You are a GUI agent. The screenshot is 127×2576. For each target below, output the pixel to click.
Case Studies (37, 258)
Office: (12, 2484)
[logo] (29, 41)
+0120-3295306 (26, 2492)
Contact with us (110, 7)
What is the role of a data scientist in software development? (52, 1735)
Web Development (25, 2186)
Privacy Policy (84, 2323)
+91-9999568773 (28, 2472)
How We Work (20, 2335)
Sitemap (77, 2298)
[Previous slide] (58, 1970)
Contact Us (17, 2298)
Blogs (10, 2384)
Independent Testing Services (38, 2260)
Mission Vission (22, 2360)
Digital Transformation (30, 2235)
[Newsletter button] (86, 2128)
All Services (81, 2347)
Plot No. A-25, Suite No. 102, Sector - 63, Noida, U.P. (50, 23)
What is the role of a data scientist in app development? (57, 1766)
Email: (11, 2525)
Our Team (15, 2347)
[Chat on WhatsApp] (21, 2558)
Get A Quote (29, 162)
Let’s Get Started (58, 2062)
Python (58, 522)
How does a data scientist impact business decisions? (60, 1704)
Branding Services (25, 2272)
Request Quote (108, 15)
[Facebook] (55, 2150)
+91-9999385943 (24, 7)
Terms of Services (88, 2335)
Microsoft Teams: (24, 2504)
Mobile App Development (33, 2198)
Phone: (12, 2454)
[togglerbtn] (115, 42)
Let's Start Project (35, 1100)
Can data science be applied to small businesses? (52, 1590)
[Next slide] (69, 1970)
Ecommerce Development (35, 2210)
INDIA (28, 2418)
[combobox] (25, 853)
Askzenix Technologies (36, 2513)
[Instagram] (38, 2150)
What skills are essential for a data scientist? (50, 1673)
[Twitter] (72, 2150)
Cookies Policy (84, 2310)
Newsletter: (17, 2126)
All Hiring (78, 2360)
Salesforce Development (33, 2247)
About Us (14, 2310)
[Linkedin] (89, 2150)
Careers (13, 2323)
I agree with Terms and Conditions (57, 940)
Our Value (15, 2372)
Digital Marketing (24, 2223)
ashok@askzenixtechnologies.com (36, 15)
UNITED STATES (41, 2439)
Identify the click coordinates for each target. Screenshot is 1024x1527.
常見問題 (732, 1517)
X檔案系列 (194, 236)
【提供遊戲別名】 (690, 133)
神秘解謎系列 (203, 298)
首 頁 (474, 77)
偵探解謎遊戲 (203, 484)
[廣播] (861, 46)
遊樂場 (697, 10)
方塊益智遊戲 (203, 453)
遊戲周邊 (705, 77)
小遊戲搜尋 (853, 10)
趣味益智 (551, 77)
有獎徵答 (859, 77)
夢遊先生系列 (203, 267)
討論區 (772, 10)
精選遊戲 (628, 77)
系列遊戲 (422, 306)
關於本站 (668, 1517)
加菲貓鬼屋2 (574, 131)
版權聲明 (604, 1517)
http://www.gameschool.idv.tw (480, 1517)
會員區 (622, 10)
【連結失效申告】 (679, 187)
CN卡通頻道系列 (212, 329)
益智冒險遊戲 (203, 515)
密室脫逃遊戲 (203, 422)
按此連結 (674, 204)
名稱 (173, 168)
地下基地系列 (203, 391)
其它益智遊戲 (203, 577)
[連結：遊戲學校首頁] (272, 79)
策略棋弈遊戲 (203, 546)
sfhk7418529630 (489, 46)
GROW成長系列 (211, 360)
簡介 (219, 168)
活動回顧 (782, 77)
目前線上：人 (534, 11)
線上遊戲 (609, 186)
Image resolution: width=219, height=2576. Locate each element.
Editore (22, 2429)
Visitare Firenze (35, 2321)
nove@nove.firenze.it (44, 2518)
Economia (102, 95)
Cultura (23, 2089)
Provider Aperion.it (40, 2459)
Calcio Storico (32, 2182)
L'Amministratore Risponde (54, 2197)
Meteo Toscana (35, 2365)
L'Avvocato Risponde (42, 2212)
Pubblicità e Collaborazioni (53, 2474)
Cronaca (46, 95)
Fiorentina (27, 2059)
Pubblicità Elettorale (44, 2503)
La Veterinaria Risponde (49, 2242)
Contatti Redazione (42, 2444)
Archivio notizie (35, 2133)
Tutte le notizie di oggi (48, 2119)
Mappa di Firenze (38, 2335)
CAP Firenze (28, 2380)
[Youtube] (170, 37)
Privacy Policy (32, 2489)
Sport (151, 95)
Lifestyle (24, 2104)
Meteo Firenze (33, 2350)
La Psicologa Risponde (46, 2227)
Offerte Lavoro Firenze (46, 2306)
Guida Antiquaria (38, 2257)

### BRIEF
All of the material above should be printed exactly as it appears.

### RESULT
You are a GUI agent. The screenshot is 127×2576. For each target below, output the pixel to click.
Case Studies (37, 258)
Office: (12, 2484)
[logo] (29, 41)
+0120-3295306 (26, 2492)
Contact with us (110, 7)
What is the role of a data scientist in software development? (52, 1735)
Web Development (25, 2186)
Privacy Policy (84, 2323)
+91-9999568773 (28, 2472)
How We Work (20, 2335)
Sitemap (77, 2298)
[Previous slide] (58, 1970)
Contact Us (17, 2298)
Blogs (10, 2384)
Independent Testing Services (38, 2260)
Mission Vission (22, 2360)
Digital Transformation (30, 2235)
[Newsletter button] (86, 2128)
All Services (81, 2347)
Plot No. A-25, Suite No. 102, Sector - 63, Noida, U.P. (50, 23)
What is the role of a data scientist in app development? (57, 1766)
Email: (11, 2525)
Our Team (15, 2347)
[Chat on WhatsApp] (21, 2558)
Get A Quote (29, 162)
Let’s Get Started (58, 2062)
Python (58, 522)
How does a data scientist impact business decisions? (60, 1704)
Branding Services (25, 2272)
Request Quote (108, 15)
[Facebook] (55, 2150)
+91-9999385943 (24, 7)
Terms of Services (88, 2335)
Microsoft Teams: (24, 2504)
Mobile App Development (33, 2198)
Phone: (12, 2454)
[togglerbtn] (115, 42)
Let's Start Project (35, 1100)
Can data science be applied to small businesses? (52, 1590)
[Next slide] (69, 1970)
Ecommerce Development (35, 2210)
INDIA (28, 2418)
[combobox] (25, 853)
Askzenix Technologies (36, 2513)
[Instagram] (38, 2150)
What skills are essential for a data scientist? (50, 1673)
[Twitter] (72, 2150)
Cookies Policy (84, 2310)
Newsletter: (17, 2126)
All Hiring (78, 2360)
Salesforce Development (33, 2247)
About Us (14, 2310)
[Linkedin] (89, 2150)
Careers (13, 2323)
I agree with Terms and Conditions (57, 940)
Our Value (15, 2372)
Digital Marketing (24, 2223)
ashok@askzenixtechnologies.com (36, 15)
UNITED STATES (41, 2439)
Identify the click coordinates for each target. Screenshot is 1024x1527.
常見問題 (732, 1517)
X檔案系列 (194, 236)
【提供遊戲別名】 (690, 133)
神秘解謎系列 (203, 298)
首 頁 (474, 77)
偵探解謎遊戲 (203, 484)
[廣播] (861, 46)
遊樂場 (697, 10)
方塊益智遊戲 (203, 453)
遊戲周邊 (705, 77)
小遊戲搜尋 (853, 10)
趣味益智 (551, 77)
有獎徵答 (859, 77)
夢遊先生系列 (203, 267)
討論區 (772, 10)
精選遊戲 (628, 77)
系列遊戲 (422, 306)
關於本站 (668, 1517)
加菲貓鬼屋2 (574, 131)
版權聲明 (604, 1517)
http://www.gameschool.idv.tw (480, 1517)
會員區 (622, 10)
【連結失效申告】 (679, 187)
CN卡通頻道系列 (212, 329)
益智冒險遊戲 (203, 515)
密室脫逃遊戲 (203, 422)
按此連結 (674, 204)
名稱 (173, 168)
地下基地系列 (203, 391)
其它益智遊戲 (203, 577)
[連結：遊戲學校首頁] (272, 79)
策略棋弈遊戲 (203, 546)
sfhk7418529630 (489, 46)
GROW成長系列 (211, 360)
簡介 (219, 168)
活動回顧 (782, 77)
目前線上：人 (534, 11)
線上遊戲 (609, 186)
Image resolution: width=219, height=2576. Locate each element.
Editore (22, 2429)
Visitare Firenze (35, 2321)
nove@nove.firenze.it (44, 2518)
Economia (102, 95)
Cultura (23, 2089)
Provider Aperion.it (40, 2459)
Calcio Storico (32, 2182)
L'Amministratore Risponde (54, 2197)
Meteo Toscana (35, 2365)
L'Avvocato Risponde (42, 2212)
Pubblicità e Collaborazioni (53, 2474)
Cronaca (46, 95)
Fiorentina (27, 2059)
Pubblicità Elettorale (44, 2503)
La Veterinaria Risponde (49, 2242)
Contatti Redazione (42, 2444)
Archivio notizie (35, 2133)
Tutte le notizie di oggi (48, 2119)
Mappa di Firenze (38, 2335)
CAP Firenze (28, 2380)
[Youtube] (170, 37)
Privacy Policy (32, 2489)
Sport (151, 95)
Lifestyle (24, 2104)
Meteo Firenze (33, 2350)
La Psicologa Risponde (46, 2227)
Offerte Lavoro Firenze (46, 2306)
Guida Antiquaria (38, 2257)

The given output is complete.